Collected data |
——

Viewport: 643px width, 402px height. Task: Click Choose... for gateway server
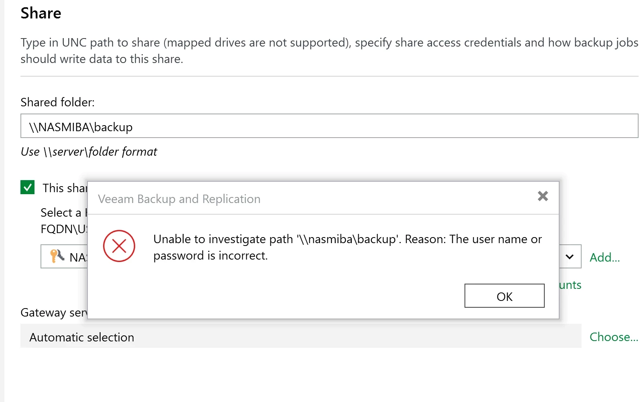click(613, 337)
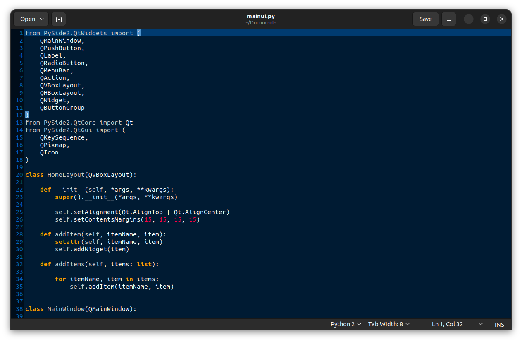Minimize the gedit window
This screenshot has height=342, width=522.
(468, 19)
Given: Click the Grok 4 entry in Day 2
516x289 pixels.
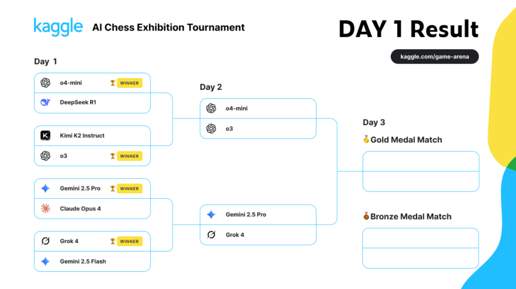Looking at the screenshot, I should [258, 235].
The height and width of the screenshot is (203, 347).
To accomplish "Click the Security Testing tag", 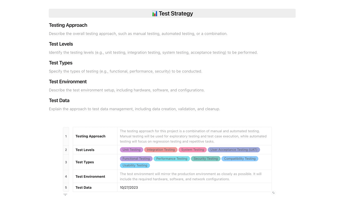I will (x=206, y=159).
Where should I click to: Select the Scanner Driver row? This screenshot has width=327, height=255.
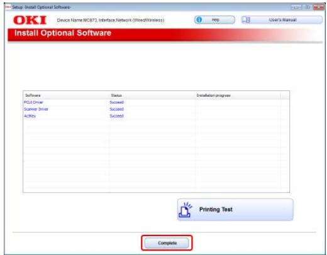(156, 109)
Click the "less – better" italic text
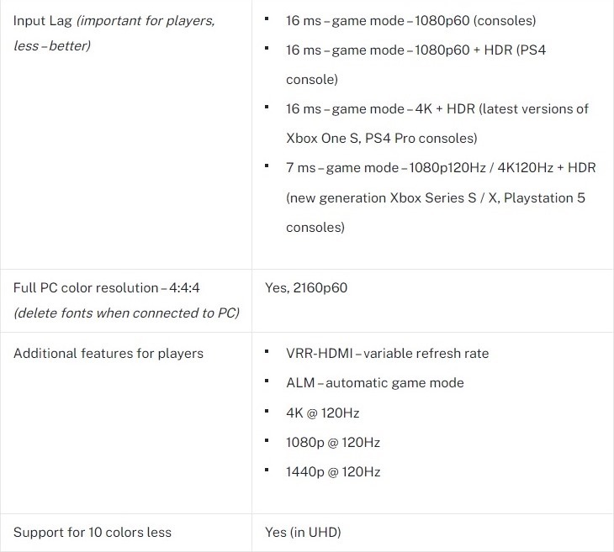This screenshot has width=614, height=552. coord(52,45)
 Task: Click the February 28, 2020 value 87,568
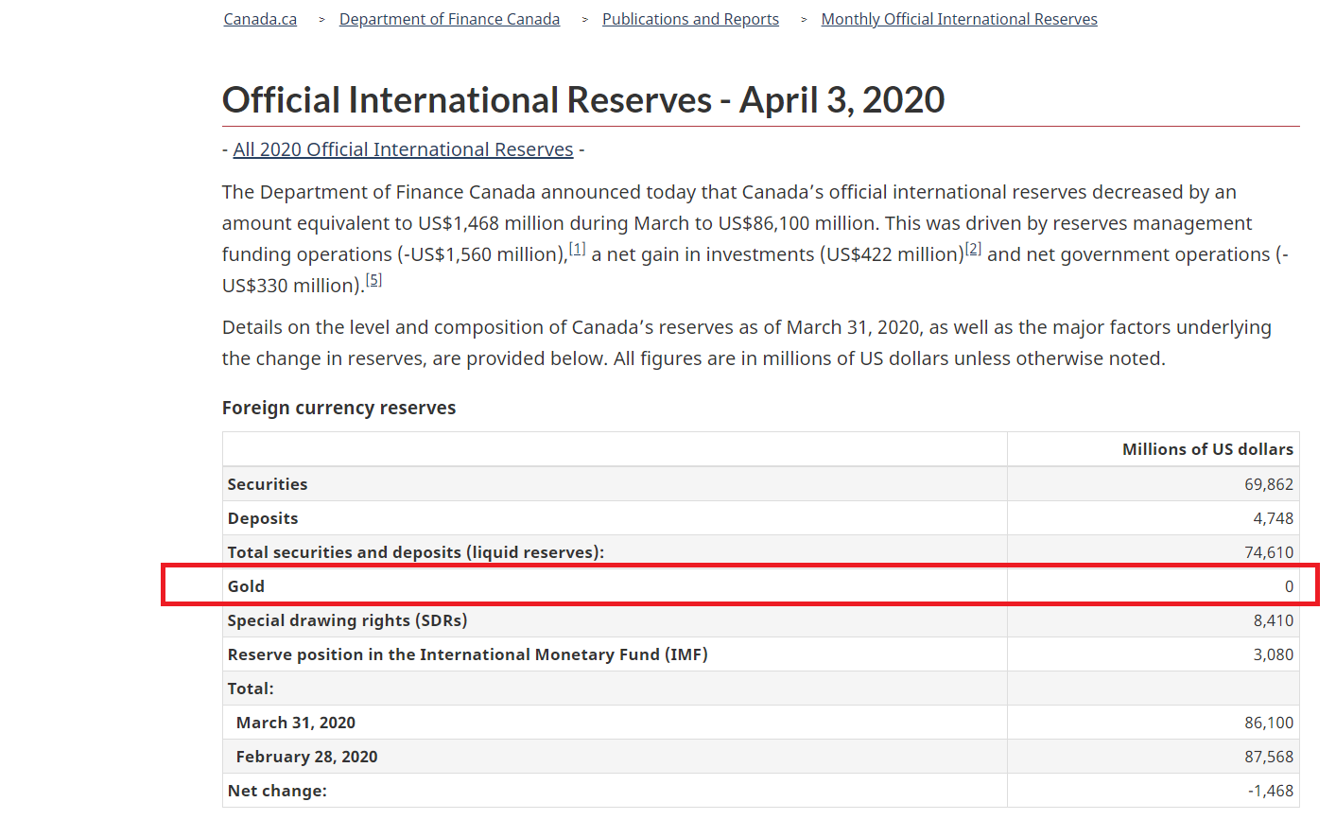click(x=1268, y=757)
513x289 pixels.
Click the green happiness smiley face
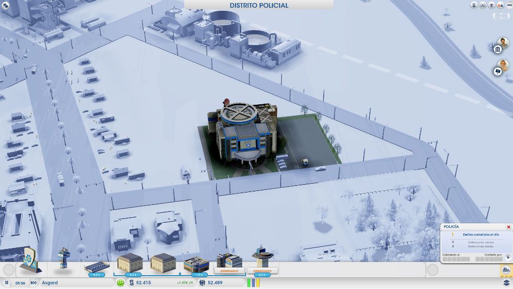click(x=121, y=282)
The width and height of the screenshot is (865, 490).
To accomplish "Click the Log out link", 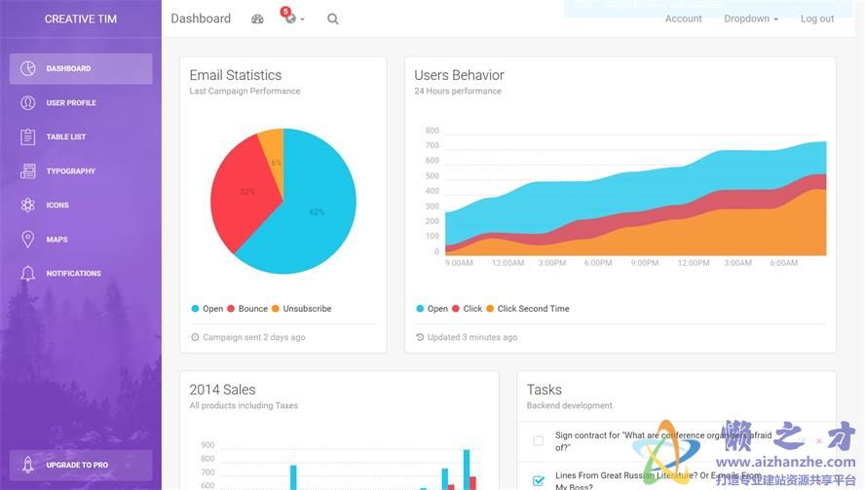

——

Exercise directions | Only the lines starting at the one that holds "Where should I" and ending at the last line of the data belong in your answer. Please set them down exactly and omit the pictures.

Task answer |
Where should I click to: Select the Scanner Driver row? This screenshot has width=327, height=255.
(156, 109)
Click the "less – better" italic text
This screenshot has width=614, height=552. coord(52,45)
 Task: Click the February 28, 2020 value 87,568
click(x=1268, y=757)
513x289 pixels.
Click the green happiness smiley face
click(x=121, y=282)
The width and height of the screenshot is (865, 490).
To accomplish "Click the Log out link", 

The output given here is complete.